> Exercise details
From the line that includes "Task: Click the Medium" to the last line of the records that follow, copy every line exactly and nothing more, omitting pictures.
*** Opening Material to process ***
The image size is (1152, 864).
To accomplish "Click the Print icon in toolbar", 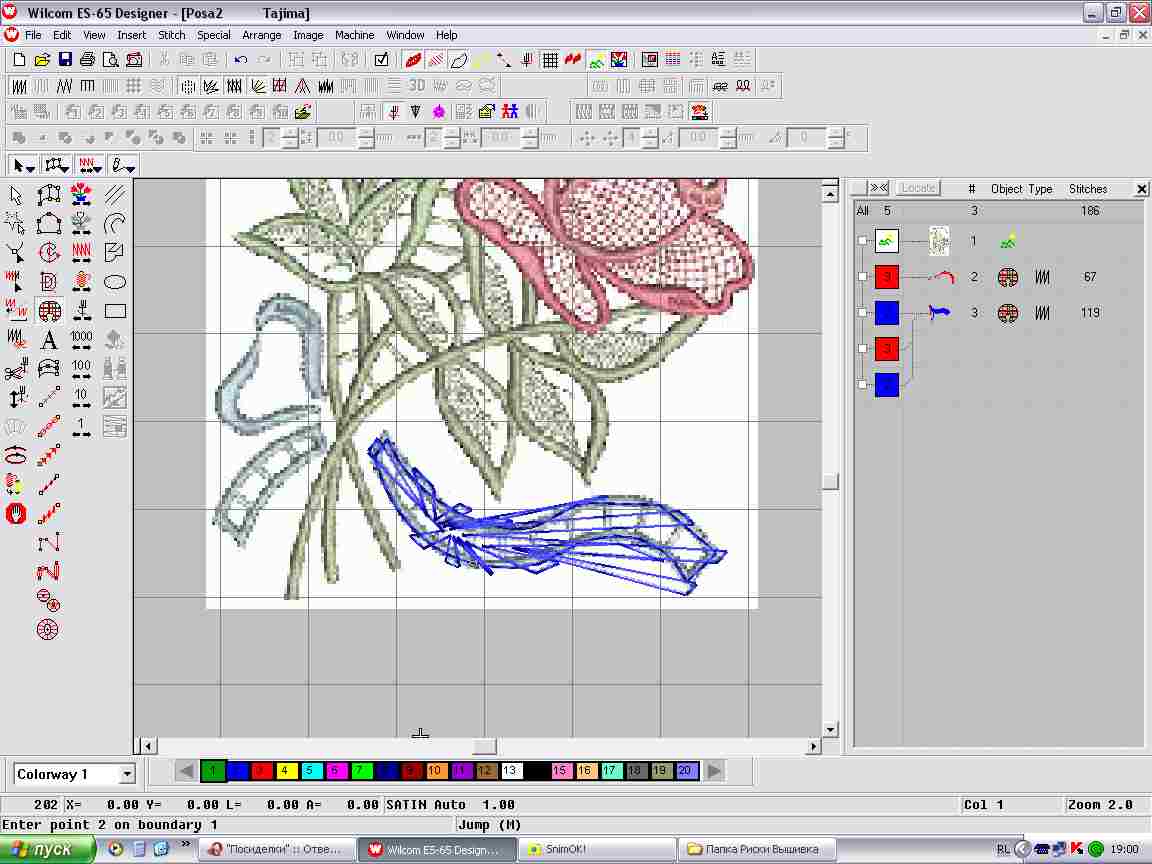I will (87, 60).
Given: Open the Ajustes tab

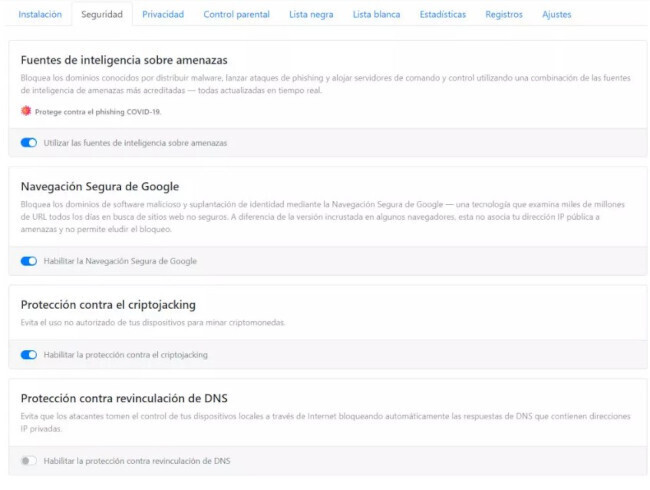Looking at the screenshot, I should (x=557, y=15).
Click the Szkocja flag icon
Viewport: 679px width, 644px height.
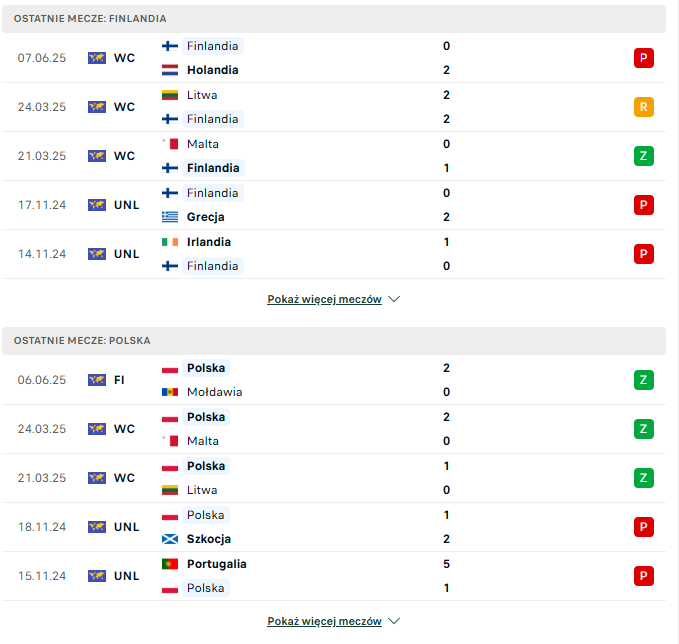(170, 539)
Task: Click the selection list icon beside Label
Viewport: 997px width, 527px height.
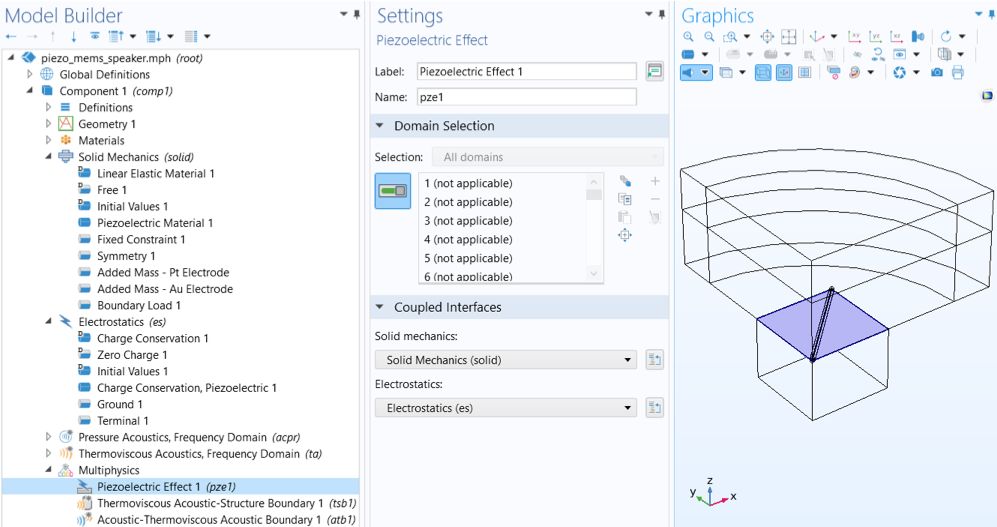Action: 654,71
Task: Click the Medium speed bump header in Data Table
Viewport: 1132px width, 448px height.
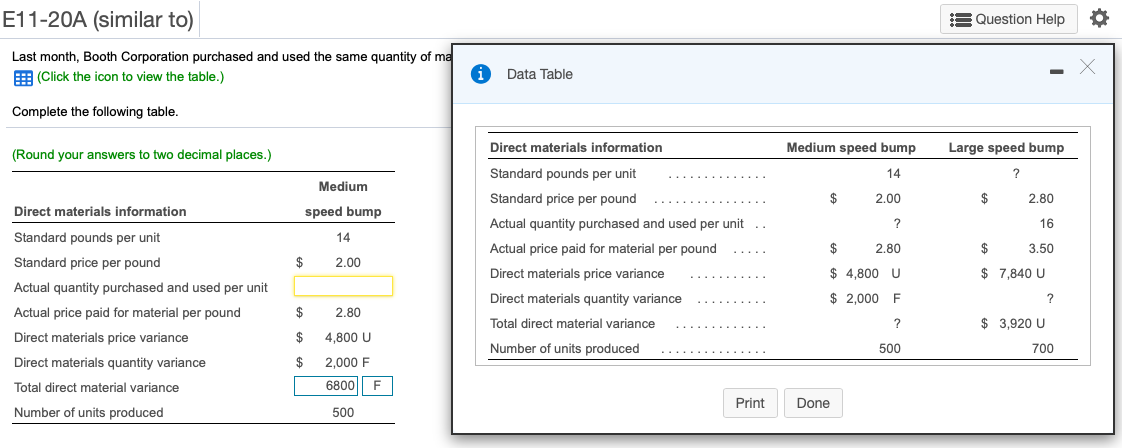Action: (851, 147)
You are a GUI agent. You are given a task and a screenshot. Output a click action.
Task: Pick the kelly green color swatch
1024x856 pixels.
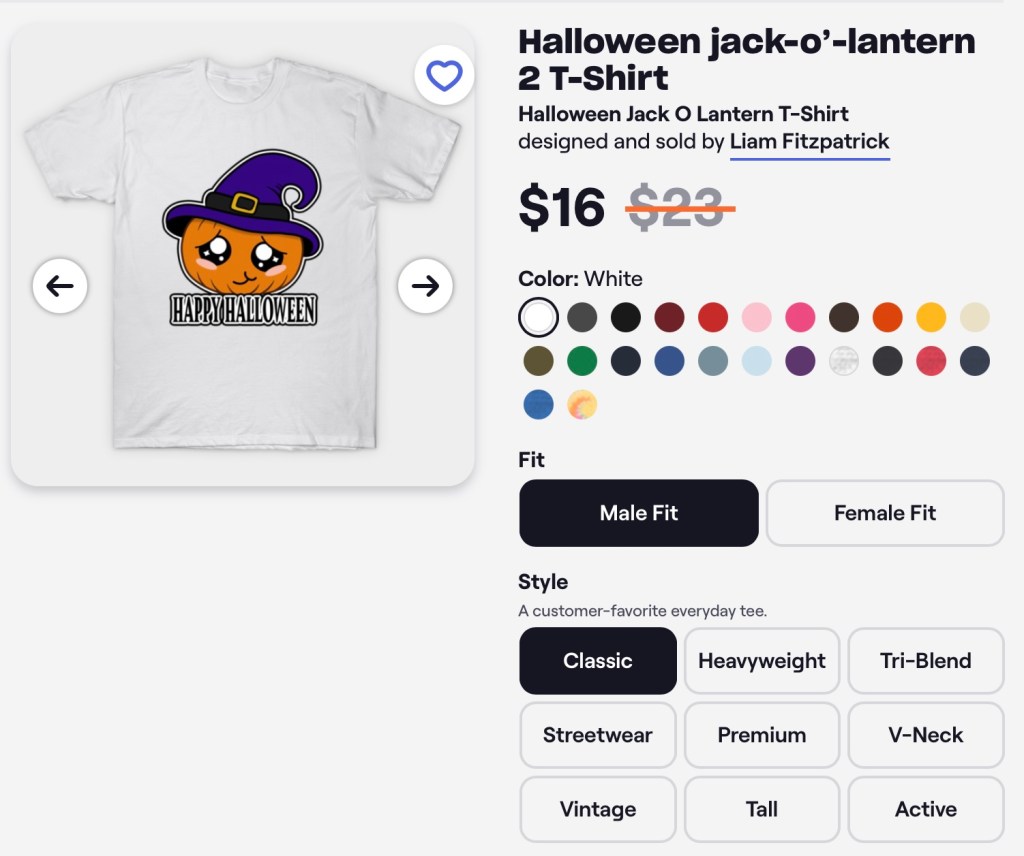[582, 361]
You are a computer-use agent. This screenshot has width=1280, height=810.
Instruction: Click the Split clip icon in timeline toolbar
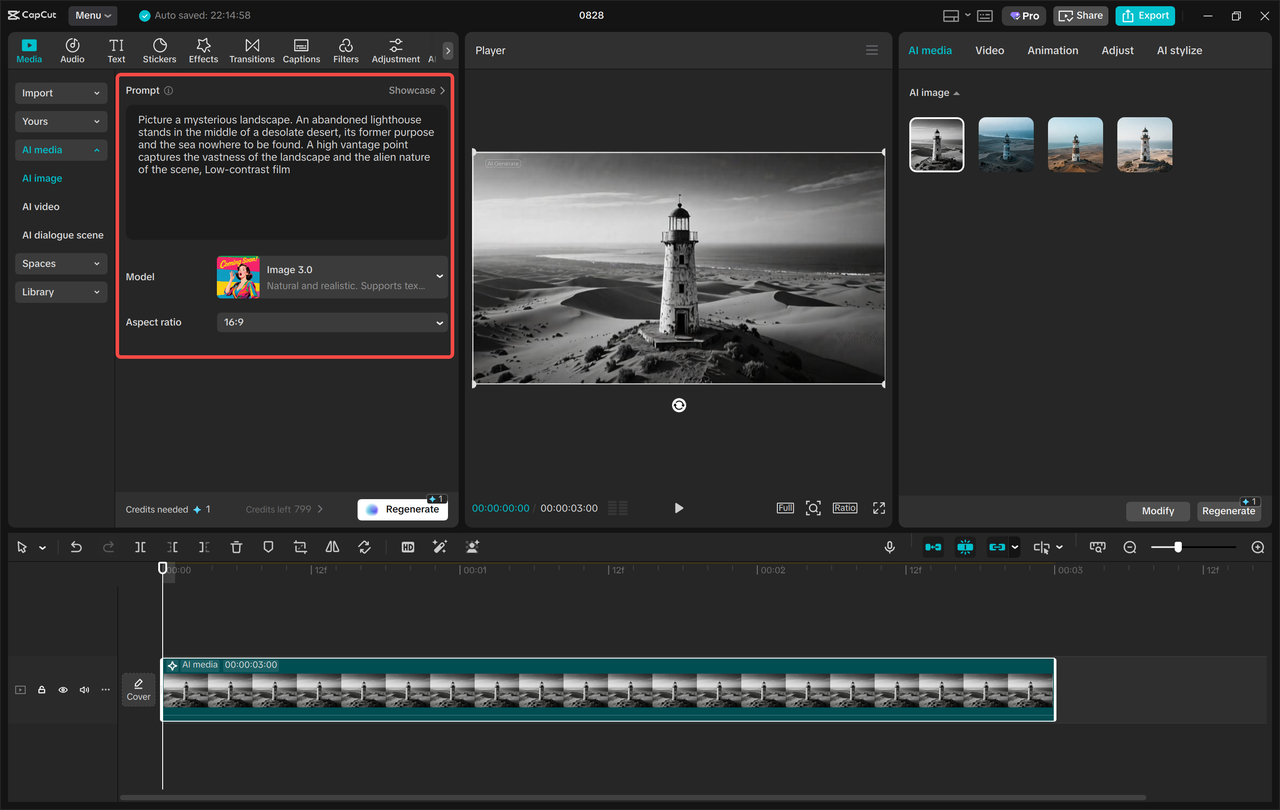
*** Closing Material to process ***
> Exercise output
Task: Click the Medium speed bump header in Data Table
Viewport: 1132px width, 448px height.
Action: (851, 147)
You are a GUI agent. You are given a task and a screenshot. Output a click action.
Task: Pick the kelly green color swatch
1024x856 pixels.
[582, 361]
You are a computer-use agent. This screenshot has width=1280, height=810.
Instruction: Click the Split clip icon in timeline toolbar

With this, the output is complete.